Despite concerns raised by critics over the new law, Israel’s legal safeguards remain among the strictest in the democratic world.


Death penalty Knesset
A vote on the death penalty for terrorists who murder Israeli civilians at the auditorium in the Knesset, March 30, 2026. Credit: Chaim Goldberg/Flash90.
Chaim Goldberg/Flash90
Fiamma Nirenstein is an Italian-Israeli journalist, author and senior research fellow at the Jerusalem Center for Security and Foreign Affairs (JCFA). An adviser on antisemitism to Israel’s Ministry of Foreign Affairs, she served in the Italian Parliament (2008-2013) as vice president of the Foreign Affairs Committee. A founding member of the Friends of Israel Initiative, she has written 15 books, including October 7, Antisemitism and the War on the West, and is a leading voice on Israel, the Middle East, Europe and the fight against antisemitism.

Those who oppose the death penalty have every right to do so. People generally object on moral grounds, attributing to life a transcendent meaning that I am inclined to share—it has value in itself.

> PARTS OF THE EXERCISE
A – According to the death penalty article, during which years did Fiamma Nirenstein serve in the Italian Parliament?
B – Rewrite the screenshot entries below, replacing "Newsroom" with "Press Room" and leaving everything else the same. Omit the pictures from your answer.
The entries below come from a source unrelated to the death penalty article above.

> RECORDED INFORMATION

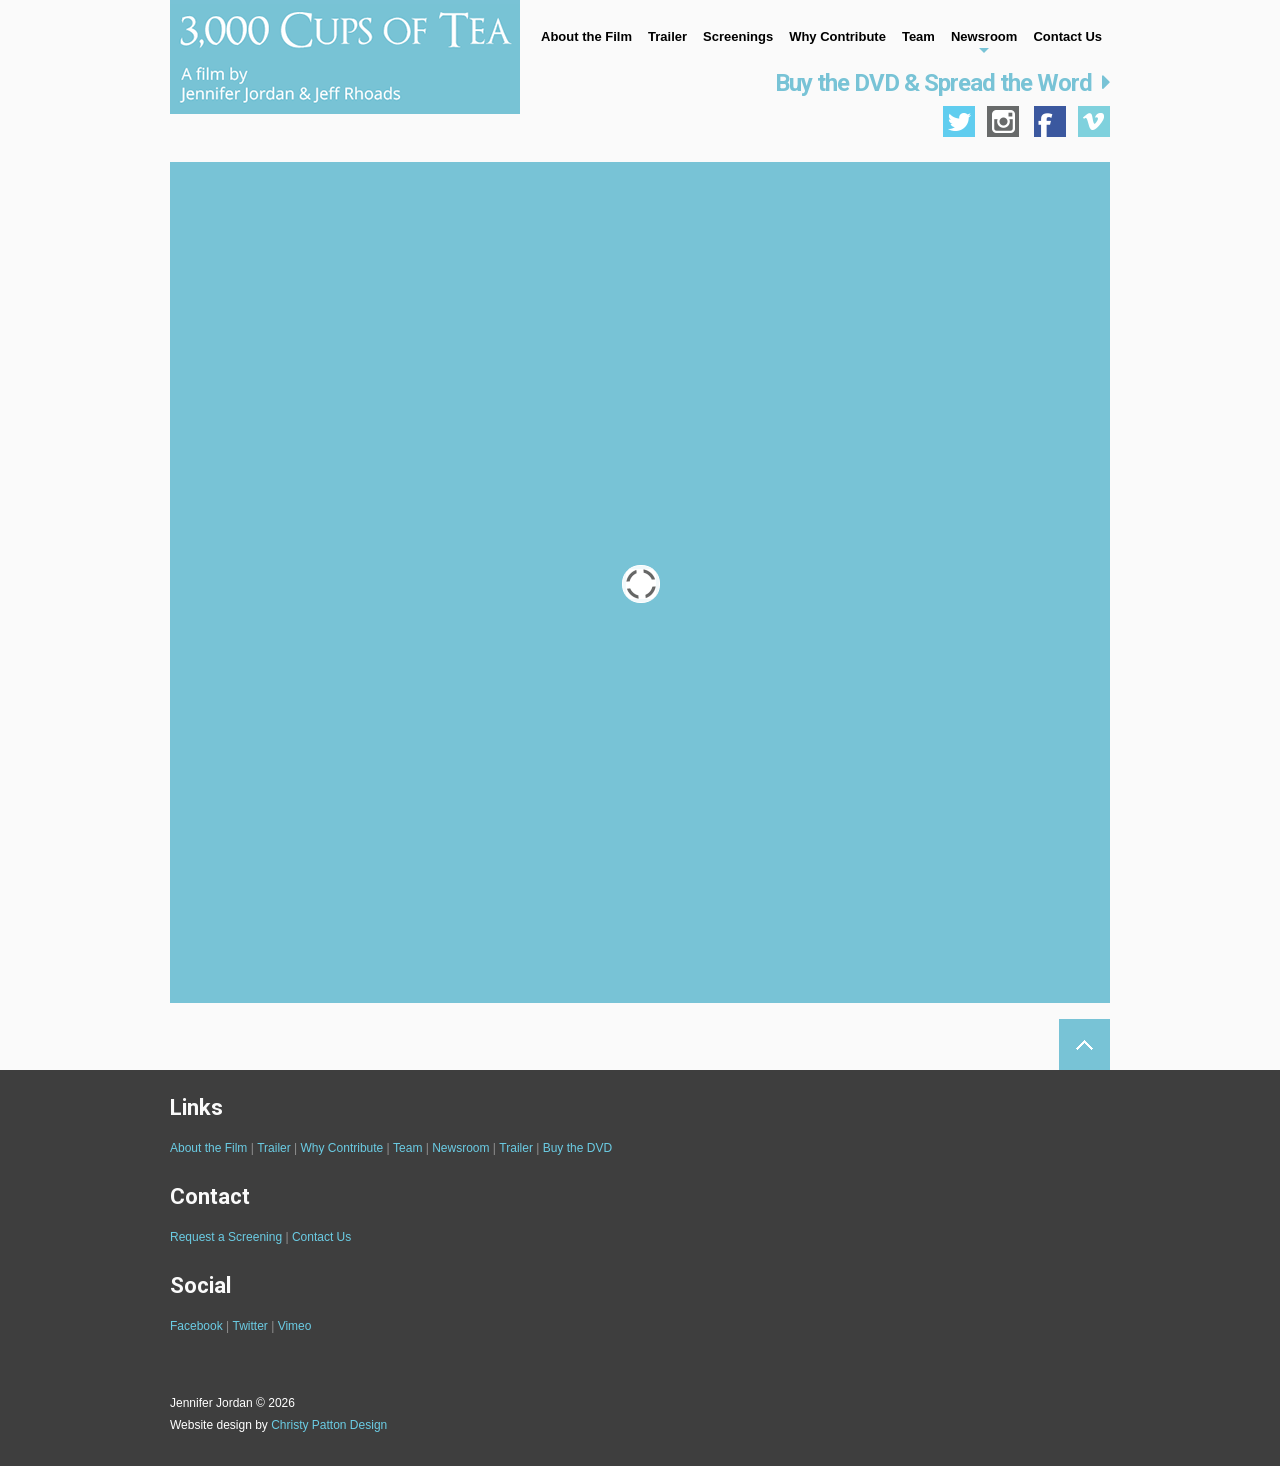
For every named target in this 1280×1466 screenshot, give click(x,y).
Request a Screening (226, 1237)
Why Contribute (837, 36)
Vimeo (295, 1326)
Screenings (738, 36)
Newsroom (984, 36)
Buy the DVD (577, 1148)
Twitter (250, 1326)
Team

> RESPONSES BY TASK
A – She served in the Italian Parliament from 2008 to 2013.

B –
For every named target in this 1280×1466 screenshot, give click(x,y).
Request a Screening (226, 1237)
Why Contribute (837, 36)
Vimeo (295, 1326)
Screenings (738, 36)
Press Room (984, 36)
Buy the DVD (577, 1148)
Twitter (250, 1326)
Team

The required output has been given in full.